State the number of lines in the material below that hold "agent", and add nothing to it.
**** Data provided ****
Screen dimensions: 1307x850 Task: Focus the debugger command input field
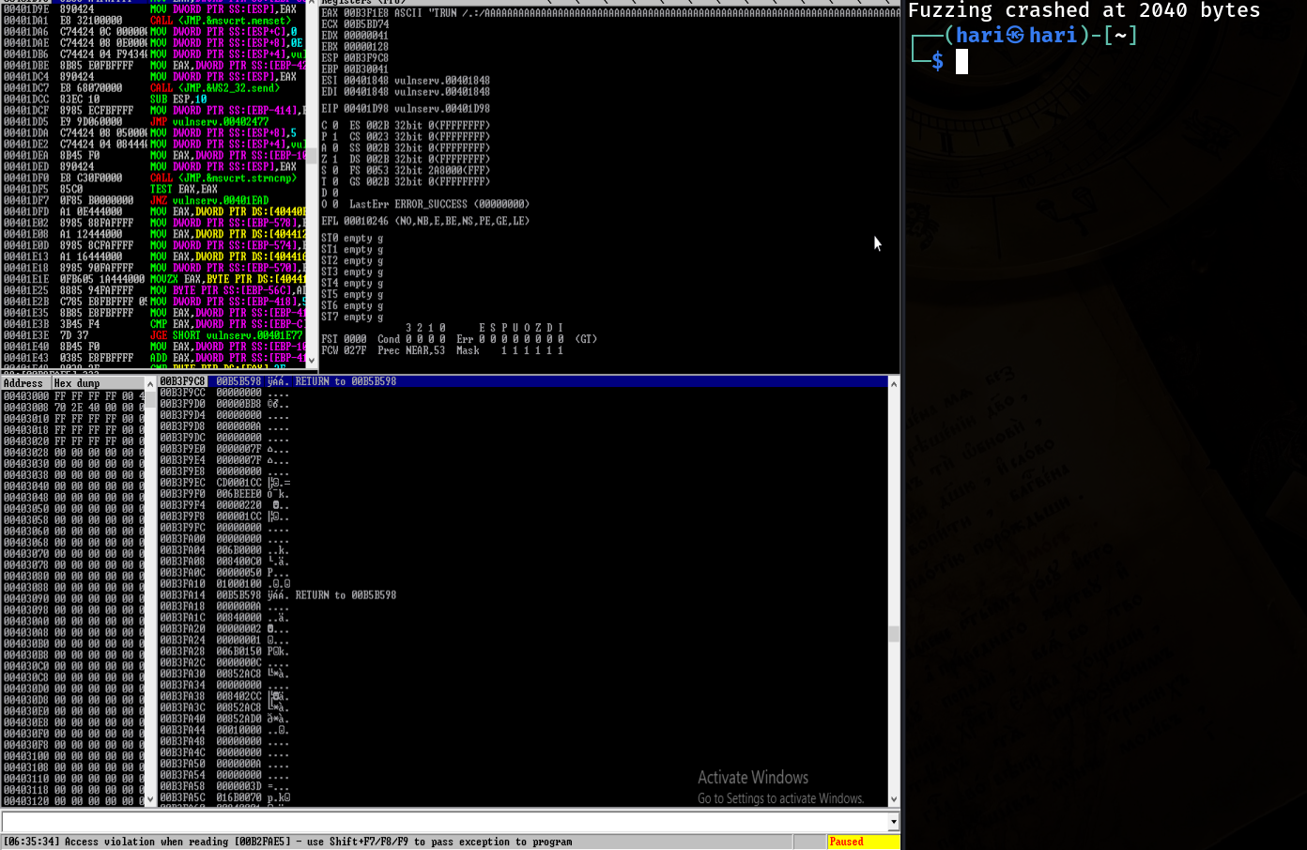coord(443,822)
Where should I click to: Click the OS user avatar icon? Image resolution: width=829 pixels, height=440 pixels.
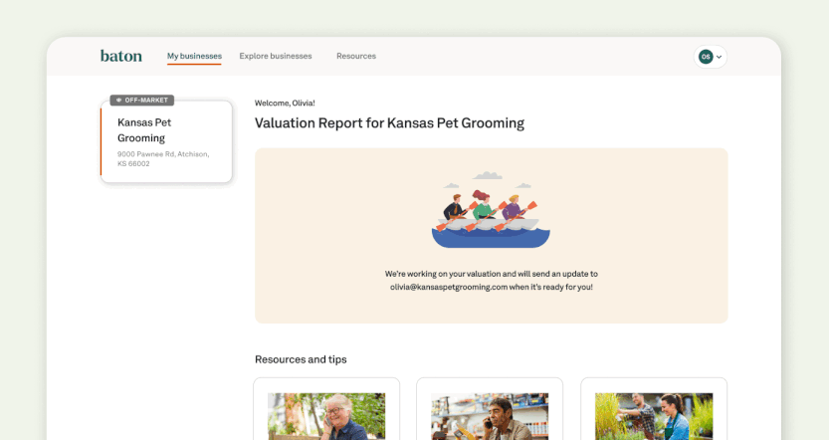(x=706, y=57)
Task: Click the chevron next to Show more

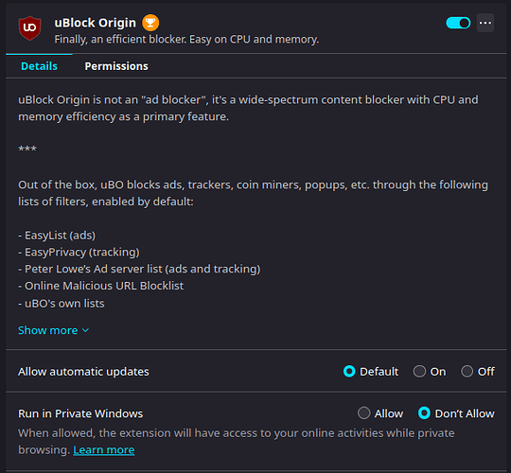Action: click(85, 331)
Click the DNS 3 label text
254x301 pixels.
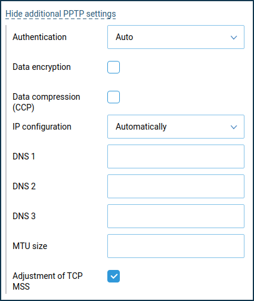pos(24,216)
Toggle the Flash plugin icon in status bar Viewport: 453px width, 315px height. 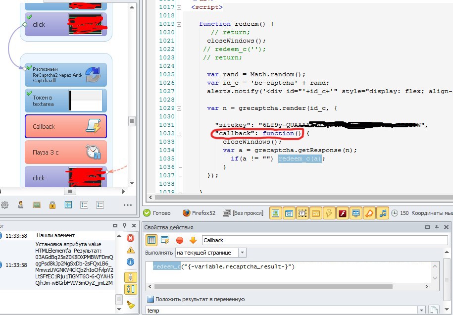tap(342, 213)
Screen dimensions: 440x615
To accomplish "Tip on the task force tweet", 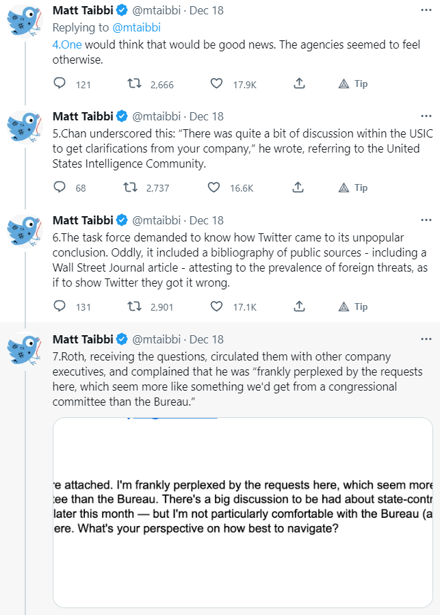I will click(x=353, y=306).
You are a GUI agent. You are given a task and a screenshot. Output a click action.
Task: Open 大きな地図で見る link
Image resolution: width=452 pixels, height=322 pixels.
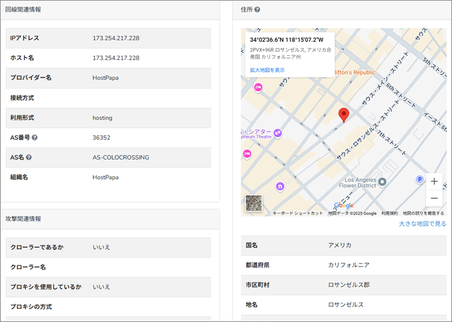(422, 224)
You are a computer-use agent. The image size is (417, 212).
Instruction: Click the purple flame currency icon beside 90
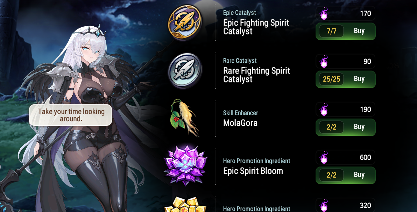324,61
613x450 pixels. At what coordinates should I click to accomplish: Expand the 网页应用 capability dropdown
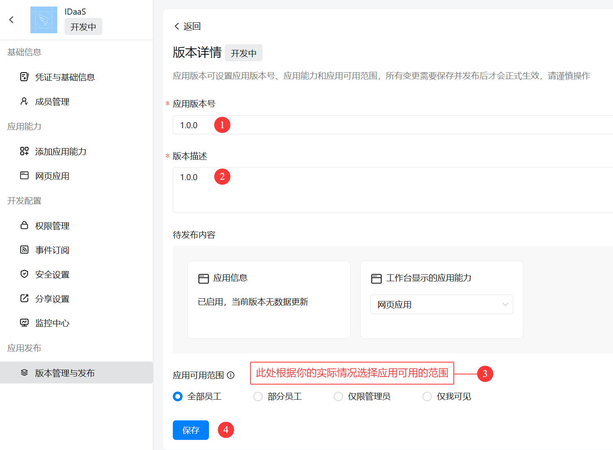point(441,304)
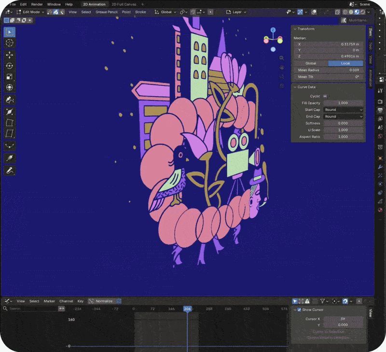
****
Answer section -> 2